Cyber Shock Wave--Fearmongering on CNN

So this past weekend CNN broadcast its two-hour prime-time special on the recent Shock-Wave exercise. The aim of the exercise was to simulate a catastrophic cyber attack in order to scare the American public so that they would be willing to accept the imposition of even more draconian security powers for the US government. As a one-off, the broadcast will inevitably fail to succeed. As part of a continued premediation campaign distributed across print, televisual, and networked media, a campaign that is in full swing and appears to be heating up, Cyber Shock Wave might have some small effect on modulating individual and collective affect.

What was most striking about this simulation was its simplistic model of how the government might respond to such a catastrophe. The largest problem was that the simulation began from an assumption of nearly autonomous, separate spheres of action. So the whole event involved discussions among various government officials, responding to breaking news of the cyber attack received from GNN, a faux-CNN news outlet, in preparation for advising the President on what he should say to the American people and how he should deal with it.
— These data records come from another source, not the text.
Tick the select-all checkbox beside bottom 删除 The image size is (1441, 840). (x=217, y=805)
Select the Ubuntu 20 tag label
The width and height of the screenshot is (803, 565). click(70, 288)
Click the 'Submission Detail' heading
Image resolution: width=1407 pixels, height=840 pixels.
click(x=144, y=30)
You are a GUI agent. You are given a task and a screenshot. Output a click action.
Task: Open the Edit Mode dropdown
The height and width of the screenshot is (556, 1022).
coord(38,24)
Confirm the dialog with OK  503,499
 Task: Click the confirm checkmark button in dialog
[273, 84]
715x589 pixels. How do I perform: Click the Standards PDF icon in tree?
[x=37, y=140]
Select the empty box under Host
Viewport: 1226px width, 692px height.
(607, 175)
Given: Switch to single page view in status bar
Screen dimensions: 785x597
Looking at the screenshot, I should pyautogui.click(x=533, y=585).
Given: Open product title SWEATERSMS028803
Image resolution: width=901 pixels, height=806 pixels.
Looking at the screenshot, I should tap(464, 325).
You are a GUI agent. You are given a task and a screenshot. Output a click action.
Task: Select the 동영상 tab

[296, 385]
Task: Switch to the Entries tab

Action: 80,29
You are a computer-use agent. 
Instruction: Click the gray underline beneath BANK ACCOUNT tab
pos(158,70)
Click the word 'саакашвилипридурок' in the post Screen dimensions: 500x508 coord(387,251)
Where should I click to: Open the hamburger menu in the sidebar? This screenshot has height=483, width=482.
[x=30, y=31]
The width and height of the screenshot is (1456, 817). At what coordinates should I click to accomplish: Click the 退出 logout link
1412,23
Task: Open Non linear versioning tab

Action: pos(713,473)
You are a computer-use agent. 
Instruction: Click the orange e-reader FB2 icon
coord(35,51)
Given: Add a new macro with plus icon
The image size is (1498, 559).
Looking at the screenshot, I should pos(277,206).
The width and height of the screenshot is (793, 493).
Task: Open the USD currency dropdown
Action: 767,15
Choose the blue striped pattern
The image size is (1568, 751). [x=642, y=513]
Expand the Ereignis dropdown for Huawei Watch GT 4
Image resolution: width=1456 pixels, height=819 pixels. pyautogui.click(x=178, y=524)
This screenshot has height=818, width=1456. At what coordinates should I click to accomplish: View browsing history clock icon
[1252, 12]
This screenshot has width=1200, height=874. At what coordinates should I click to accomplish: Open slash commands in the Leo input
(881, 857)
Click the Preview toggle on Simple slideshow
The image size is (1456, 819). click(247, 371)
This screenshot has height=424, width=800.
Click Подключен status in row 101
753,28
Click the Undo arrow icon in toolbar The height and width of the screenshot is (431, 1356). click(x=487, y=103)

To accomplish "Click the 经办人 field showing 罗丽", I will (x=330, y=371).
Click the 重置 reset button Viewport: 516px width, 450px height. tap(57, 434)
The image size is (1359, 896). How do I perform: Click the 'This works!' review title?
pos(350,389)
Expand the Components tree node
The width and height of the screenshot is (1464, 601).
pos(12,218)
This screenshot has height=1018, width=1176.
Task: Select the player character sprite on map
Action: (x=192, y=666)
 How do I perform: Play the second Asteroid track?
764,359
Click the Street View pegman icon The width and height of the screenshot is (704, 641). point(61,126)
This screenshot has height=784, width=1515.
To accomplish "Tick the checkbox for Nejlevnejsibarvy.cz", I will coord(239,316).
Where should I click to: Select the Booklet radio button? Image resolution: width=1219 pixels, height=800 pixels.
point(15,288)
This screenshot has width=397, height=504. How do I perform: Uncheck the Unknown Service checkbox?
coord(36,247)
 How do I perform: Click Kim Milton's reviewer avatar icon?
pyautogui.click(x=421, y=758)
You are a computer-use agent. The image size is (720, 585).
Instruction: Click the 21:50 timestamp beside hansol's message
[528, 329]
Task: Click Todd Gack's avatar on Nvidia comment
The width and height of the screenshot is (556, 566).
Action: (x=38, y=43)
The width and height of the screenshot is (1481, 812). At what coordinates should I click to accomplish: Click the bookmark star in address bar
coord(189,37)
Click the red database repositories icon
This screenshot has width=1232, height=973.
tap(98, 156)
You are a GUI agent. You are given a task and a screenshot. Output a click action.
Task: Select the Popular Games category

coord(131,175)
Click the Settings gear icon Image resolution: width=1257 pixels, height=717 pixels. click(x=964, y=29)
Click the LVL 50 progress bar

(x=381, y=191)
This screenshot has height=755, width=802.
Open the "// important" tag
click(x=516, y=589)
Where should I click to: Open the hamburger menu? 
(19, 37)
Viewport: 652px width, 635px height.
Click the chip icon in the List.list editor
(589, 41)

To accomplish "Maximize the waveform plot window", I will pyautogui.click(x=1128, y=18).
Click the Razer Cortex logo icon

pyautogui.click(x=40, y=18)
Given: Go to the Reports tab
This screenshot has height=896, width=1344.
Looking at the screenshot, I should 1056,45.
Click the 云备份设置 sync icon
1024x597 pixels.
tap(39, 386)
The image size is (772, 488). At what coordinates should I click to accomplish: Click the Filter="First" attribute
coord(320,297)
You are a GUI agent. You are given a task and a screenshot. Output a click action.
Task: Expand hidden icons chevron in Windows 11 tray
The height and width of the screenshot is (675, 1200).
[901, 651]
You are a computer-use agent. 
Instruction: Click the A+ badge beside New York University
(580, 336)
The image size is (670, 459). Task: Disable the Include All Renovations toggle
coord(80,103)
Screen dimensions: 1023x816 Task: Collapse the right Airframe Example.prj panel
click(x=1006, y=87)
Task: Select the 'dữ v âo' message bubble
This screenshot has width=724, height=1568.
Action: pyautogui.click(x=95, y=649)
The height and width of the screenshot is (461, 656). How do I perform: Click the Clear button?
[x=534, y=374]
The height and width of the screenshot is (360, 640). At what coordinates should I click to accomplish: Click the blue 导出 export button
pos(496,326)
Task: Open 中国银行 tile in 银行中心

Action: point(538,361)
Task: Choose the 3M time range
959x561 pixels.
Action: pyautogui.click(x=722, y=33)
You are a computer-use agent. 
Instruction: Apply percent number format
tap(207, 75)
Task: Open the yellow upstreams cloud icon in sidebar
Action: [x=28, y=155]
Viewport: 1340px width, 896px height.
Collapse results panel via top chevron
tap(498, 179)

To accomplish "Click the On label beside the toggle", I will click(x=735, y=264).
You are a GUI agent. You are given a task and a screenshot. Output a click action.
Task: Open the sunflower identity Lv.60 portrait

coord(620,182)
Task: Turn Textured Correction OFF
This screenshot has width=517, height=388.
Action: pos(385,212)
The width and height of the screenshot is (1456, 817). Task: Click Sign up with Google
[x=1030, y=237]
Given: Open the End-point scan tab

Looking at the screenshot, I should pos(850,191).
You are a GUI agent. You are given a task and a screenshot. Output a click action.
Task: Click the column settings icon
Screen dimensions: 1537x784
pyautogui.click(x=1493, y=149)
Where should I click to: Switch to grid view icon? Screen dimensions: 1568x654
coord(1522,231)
The model of power deployed here was so one-dimensional as to be hysterical. There was no sense, for example, that such an attack would immediately, and in some sense always already, invoke massive distributed technical responses from government hackers and cyber-security personnel (both human and more importantly non-human). Any deliberation about response would inevitably have to incorporate and address the massive data flow that would be coming in about source, nature of the attack, possible counter-attacks, and so forth. Undoubtedly millions of bots and other network crawlers and scrapers would already have been deployed in anticipation of and response to such an attack. The idea that the government response would consist of a bunch of mostly card-carrying AARP-member white guys sitting around a room responding to cable news reports imagines a model of government already outmoded when Kubrick released Dr. Strangelove.

Nor was there any sense that such an attack (carried out via cellphones, which the President apparently had no authority to "quarantine") would also be met immediately by millions of netizens, who would undoubtedly circulate via social media both the need to avoid using these phones to spread the "virus" and possible ways to resist such a virus or to work around it. Participatory media would undoubtedly play a significant, if not quite calculable, role in responding to any such attack.

By failing to recognize the intermingling of the technical and the social realms (among others), this "simulation" did not simulate anything but a fantasy of white male governmental power seeking to reinforce or recover a sphere of influence that has been rapidly diminishing in an age of socially mediated networks. Cyber Shock Wave was nothing but a bald-faced attempt to scare the American public away from its increased reliance on, and involvement with, socially networked media and back into the arms of cable television and pasty-faced government officials.